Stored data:
● ● ● ●
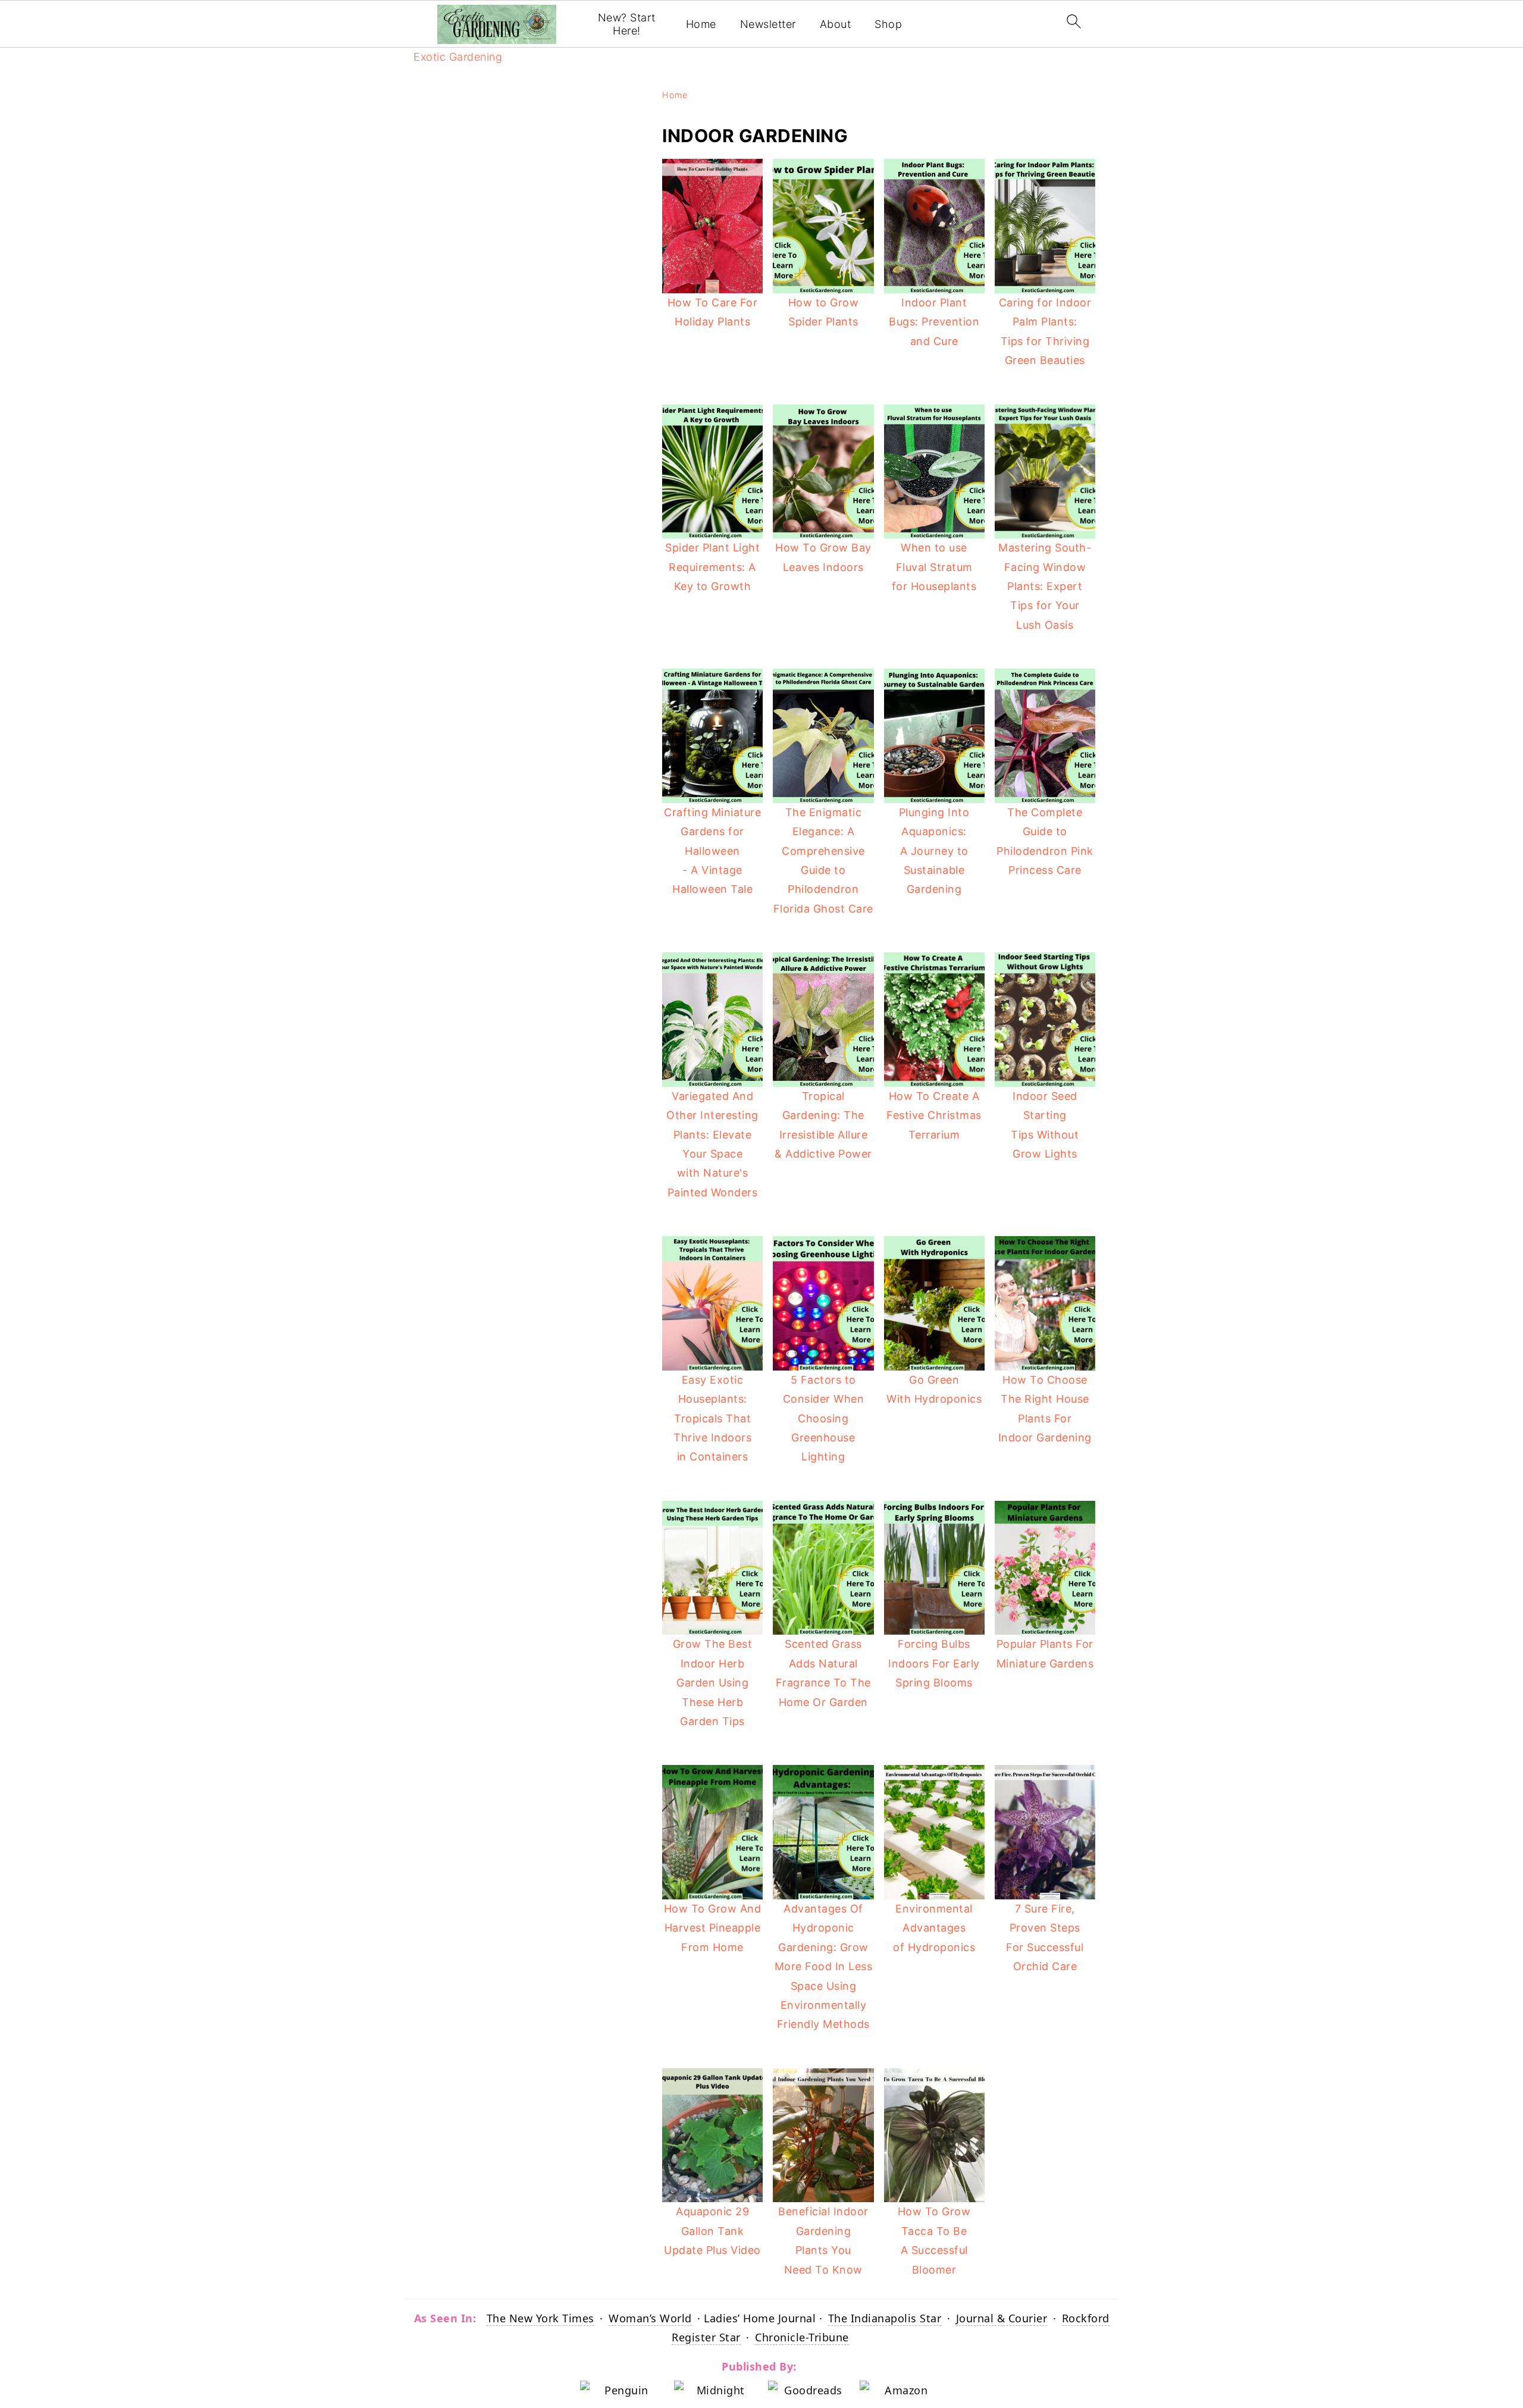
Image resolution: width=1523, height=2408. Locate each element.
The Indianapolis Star (885, 2318)
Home (701, 24)
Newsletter (768, 24)
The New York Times (540, 2318)
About (835, 24)
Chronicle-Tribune (802, 2337)
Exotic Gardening (457, 57)
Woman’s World (650, 2318)
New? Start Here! (627, 24)
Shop (888, 24)
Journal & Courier (1002, 2318)
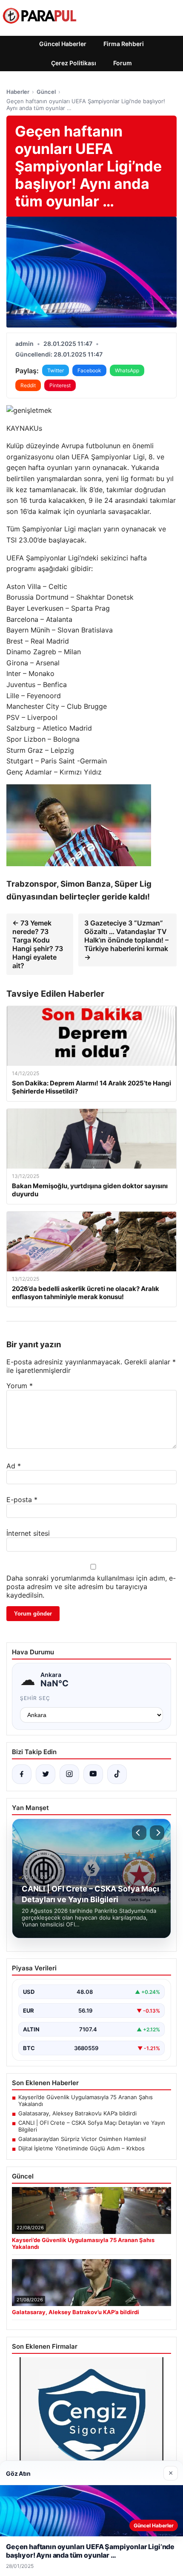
● ● ● ●
## Assigned task
Output every line of the records above unchanged, and keep the pictures out.

## Expected output
Image resolution: width=1523, height=2408. Locate each element.
The Indianapolis Star (885, 2318)
Home (701, 24)
Newsletter (768, 24)
The New York Times (540, 2318)
About (835, 24)
Chronicle-Tribune (802, 2337)
Exotic Gardening (457, 57)
Woman’s World (650, 2318)
New? Start Here! (627, 24)
Shop (888, 24)
Journal & Courier (1002, 2318)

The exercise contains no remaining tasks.